▶ _WHAT IS EXPECTED_
Collect every line in the records below that contains the word "will".

===== MATERIAL PROVIDED =====

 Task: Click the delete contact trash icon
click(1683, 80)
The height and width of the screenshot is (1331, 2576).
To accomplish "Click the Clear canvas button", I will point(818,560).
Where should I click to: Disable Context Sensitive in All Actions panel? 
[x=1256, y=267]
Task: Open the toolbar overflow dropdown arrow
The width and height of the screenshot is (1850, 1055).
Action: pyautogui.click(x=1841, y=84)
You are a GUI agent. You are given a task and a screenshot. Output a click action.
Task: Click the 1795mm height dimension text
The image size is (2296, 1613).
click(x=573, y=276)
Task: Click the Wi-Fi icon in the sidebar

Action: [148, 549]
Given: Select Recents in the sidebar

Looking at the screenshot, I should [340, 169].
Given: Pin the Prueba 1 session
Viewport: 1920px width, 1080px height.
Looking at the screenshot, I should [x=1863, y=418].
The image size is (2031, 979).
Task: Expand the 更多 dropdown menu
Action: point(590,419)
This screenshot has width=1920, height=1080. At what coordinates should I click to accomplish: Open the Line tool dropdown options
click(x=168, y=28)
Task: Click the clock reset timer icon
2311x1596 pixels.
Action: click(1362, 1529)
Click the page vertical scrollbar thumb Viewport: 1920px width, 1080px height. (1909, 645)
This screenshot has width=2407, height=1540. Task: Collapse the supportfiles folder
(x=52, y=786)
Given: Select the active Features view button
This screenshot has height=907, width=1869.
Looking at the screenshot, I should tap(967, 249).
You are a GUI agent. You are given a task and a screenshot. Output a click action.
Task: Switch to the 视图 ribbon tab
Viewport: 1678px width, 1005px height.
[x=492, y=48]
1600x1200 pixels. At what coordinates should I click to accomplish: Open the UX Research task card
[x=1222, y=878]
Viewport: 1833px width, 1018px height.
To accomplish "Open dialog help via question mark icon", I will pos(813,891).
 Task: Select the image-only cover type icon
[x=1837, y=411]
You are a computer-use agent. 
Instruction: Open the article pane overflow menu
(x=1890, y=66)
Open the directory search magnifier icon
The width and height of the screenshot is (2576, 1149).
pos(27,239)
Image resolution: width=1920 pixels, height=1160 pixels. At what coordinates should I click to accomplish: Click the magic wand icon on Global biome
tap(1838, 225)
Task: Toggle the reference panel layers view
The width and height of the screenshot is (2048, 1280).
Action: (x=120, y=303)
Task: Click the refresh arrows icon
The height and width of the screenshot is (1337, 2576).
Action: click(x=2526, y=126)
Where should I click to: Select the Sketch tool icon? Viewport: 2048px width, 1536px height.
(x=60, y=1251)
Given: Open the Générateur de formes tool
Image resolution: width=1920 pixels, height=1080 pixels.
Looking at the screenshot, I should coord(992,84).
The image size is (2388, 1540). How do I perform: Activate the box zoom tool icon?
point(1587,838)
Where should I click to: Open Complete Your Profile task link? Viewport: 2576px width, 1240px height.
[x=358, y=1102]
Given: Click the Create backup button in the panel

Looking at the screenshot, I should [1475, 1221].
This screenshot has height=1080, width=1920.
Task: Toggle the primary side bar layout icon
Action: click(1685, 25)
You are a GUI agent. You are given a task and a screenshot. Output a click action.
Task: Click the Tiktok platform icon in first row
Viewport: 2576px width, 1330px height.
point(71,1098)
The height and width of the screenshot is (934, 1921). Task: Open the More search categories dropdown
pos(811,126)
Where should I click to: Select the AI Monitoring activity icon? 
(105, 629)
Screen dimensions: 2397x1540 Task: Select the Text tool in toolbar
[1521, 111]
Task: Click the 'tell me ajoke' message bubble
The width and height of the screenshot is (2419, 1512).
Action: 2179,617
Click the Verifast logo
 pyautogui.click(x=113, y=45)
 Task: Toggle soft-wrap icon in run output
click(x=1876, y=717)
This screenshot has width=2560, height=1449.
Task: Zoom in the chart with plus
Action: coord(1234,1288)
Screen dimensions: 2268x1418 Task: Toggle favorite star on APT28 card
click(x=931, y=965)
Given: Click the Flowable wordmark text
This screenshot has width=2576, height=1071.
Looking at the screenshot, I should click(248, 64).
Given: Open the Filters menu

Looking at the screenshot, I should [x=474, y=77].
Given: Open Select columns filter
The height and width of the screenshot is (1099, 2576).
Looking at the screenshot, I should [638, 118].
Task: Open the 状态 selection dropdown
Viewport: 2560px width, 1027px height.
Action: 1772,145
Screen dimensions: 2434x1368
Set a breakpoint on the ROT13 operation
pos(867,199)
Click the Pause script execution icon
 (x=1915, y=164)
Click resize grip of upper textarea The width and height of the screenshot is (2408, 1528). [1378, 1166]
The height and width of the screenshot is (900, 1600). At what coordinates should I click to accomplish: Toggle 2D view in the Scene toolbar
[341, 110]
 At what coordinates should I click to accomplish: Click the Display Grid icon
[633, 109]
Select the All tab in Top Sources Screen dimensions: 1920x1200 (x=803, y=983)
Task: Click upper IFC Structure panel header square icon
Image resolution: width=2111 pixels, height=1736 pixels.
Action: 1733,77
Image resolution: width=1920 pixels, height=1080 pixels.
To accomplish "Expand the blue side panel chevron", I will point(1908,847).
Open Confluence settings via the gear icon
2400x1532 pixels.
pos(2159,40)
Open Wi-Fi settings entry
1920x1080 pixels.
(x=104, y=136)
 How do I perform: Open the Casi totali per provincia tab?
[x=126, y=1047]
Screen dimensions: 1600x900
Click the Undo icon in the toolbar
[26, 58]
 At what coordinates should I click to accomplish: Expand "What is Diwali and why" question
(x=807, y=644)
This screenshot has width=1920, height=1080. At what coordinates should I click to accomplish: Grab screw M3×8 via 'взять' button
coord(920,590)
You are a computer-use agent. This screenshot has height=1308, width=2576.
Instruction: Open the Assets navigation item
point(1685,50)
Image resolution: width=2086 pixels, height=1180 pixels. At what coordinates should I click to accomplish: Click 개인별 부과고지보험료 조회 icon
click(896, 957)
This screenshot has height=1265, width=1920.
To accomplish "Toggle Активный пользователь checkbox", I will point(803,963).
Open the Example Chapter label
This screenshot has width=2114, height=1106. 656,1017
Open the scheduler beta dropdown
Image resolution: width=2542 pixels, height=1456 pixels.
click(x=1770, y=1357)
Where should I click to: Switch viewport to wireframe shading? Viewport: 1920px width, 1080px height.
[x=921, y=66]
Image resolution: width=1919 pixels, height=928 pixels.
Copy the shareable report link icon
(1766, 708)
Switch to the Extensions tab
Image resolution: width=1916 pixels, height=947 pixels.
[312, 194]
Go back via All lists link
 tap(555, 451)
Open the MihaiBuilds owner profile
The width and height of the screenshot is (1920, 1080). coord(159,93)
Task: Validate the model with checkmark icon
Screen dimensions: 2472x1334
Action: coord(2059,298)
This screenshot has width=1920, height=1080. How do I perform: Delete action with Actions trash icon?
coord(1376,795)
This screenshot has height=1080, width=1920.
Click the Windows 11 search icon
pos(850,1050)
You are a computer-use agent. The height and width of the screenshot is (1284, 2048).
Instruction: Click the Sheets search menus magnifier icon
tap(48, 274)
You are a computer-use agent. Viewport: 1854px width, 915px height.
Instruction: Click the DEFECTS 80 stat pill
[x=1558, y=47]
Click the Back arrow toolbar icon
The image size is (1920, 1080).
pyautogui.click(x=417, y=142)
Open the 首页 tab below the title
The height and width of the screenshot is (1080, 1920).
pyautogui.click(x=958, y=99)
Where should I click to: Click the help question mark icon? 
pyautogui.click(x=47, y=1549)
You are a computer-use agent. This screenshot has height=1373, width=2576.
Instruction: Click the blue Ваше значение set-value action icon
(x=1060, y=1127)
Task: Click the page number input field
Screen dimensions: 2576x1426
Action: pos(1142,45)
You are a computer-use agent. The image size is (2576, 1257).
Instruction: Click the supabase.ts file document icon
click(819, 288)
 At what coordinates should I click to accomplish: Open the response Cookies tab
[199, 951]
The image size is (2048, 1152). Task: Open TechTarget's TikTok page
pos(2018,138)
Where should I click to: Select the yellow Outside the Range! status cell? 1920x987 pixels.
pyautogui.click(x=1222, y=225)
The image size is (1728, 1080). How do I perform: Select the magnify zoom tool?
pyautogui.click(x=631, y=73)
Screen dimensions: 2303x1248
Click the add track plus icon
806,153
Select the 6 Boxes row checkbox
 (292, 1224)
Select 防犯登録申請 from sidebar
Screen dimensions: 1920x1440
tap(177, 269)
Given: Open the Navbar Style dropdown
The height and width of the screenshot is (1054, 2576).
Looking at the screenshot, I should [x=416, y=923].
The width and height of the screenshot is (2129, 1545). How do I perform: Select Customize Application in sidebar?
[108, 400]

=====

▶ _RESULT OF THIS EXERCISE_
To accomplish "Click the Clear canvas button", I will point(818,560).
To accomplish "Open dialog help via question mark icon", I will pos(813,891).
To accomplish "Expand the blue side panel chevron", I will point(1908,847).
To accomplish "Toggle Активный пользователь checkbox", I will point(803,963).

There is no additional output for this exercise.